» **To do**
Include the line with "Ödəniş (61, 2455)" and every line before it in the entries below, echoed exactly, but not the pictures.

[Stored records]
*** Block opens ***
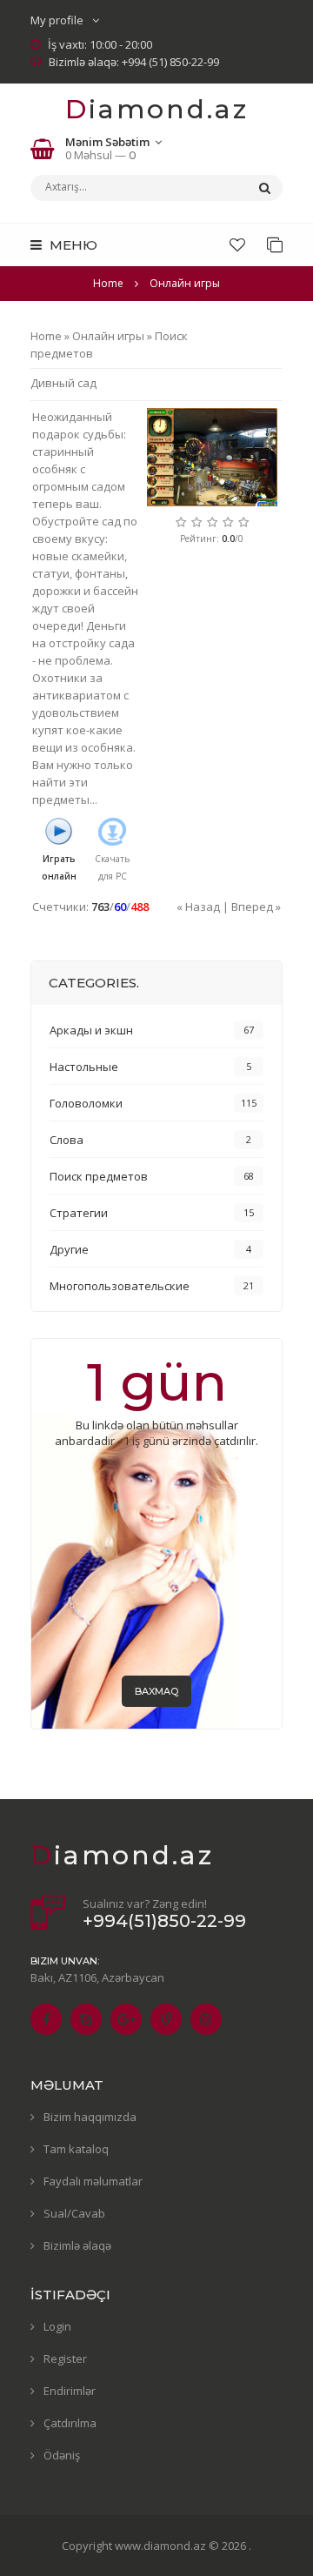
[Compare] (275, 244)
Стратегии (79, 1213)
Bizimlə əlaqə (77, 2245)
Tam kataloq (76, 2149)
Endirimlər (69, 2391)
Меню (71, 245)
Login (57, 2326)
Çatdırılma (70, 2423)
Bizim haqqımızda (90, 2116)
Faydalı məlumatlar (93, 2181)
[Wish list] (237, 244)
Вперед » (256, 906)
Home (108, 283)
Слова (66, 1139)
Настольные (84, 1066)
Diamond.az (157, 109)
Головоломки (86, 1103)
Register (65, 2358)
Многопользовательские (120, 1286)
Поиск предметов (99, 1176)
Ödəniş (61, 2455)
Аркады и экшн (91, 1030)
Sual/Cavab (74, 2213)
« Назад (198, 906)
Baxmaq (156, 1691)
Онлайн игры (108, 336)
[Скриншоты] (212, 457)
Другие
*** Block closes ***
» **Result for this task**
[Compare] (275, 244)
Стратегии (79, 1213)
Bizimlə əlaqə (77, 2245)
Tam kataloq (76, 2149)
Endirimlər (69, 2391)
Меню (71, 245)
Login (57, 2326)
Çatdırılma (70, 2423)
Bizim haqqımızda (90, 2116)
Faydalı məlumatlar (93, 2181)
[Wish list] (237, 244)
Вперед » (256, 906)
Home (108, 283)
Слова (66, 1139)
Настольные (84, 1066)
Diamond.az (157, 109)
Головоломки (86, 1103)
Register (65, 2358)
Многопользовательские (120, 1286)
Поиск предметов (99, 1176)
Ödəniş (61, 2455)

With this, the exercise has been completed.